_ACTION ITEM_: Your answer should hold every line of the records below that contains the string "Click".

_RECORDS FOR THIS TASK_:
......
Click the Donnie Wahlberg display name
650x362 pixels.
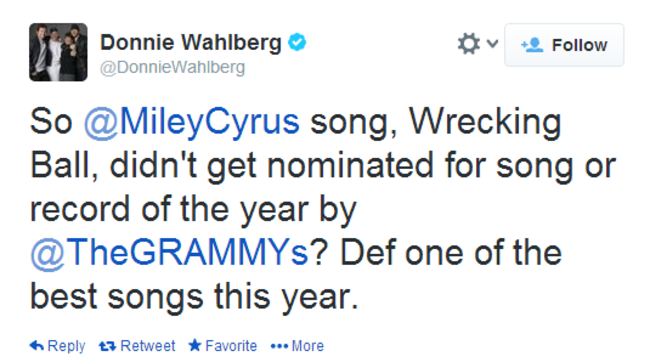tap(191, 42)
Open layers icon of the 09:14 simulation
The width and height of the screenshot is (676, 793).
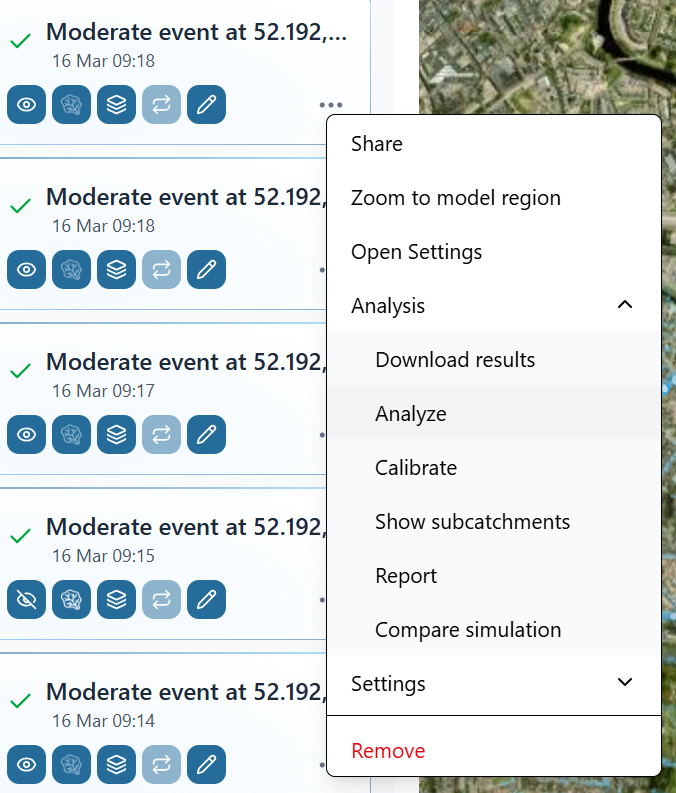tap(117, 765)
......
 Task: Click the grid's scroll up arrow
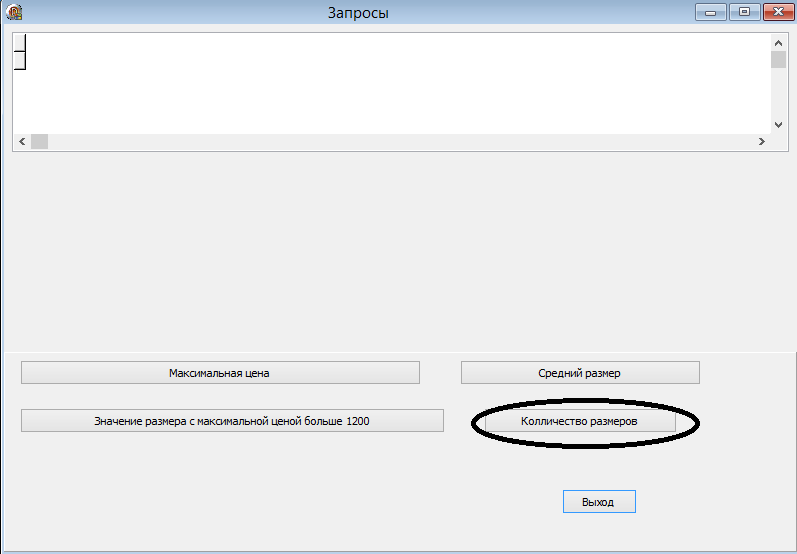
......
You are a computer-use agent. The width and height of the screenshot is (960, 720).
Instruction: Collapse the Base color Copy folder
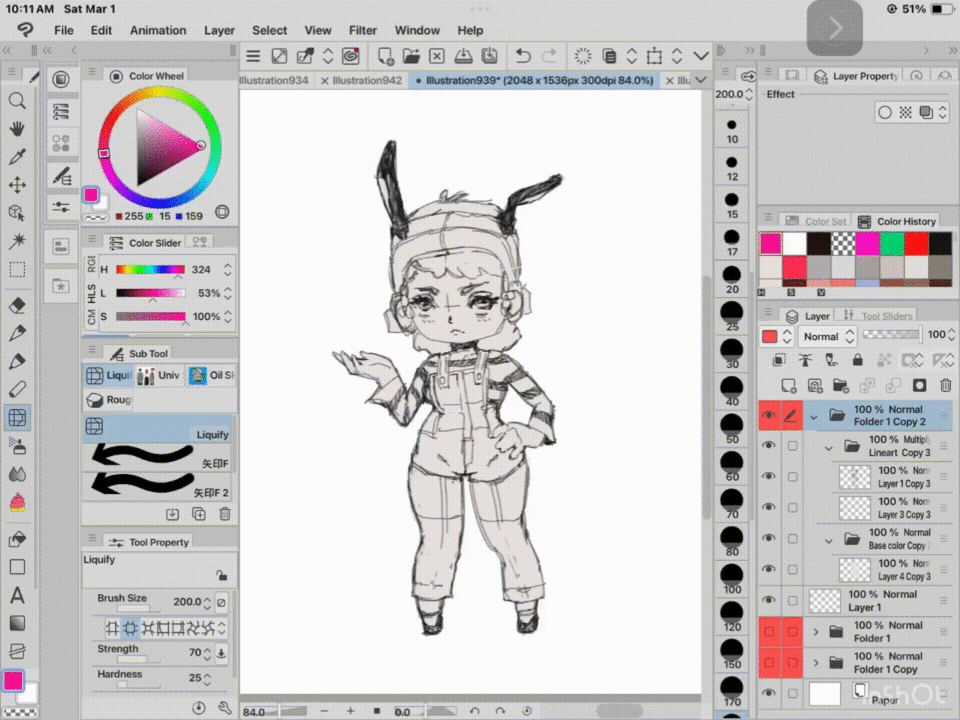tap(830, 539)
......
_SOLUTION BELOW_:
Click the Donnie Wahlberg display name
 Task: Click the grid's scroll up arrow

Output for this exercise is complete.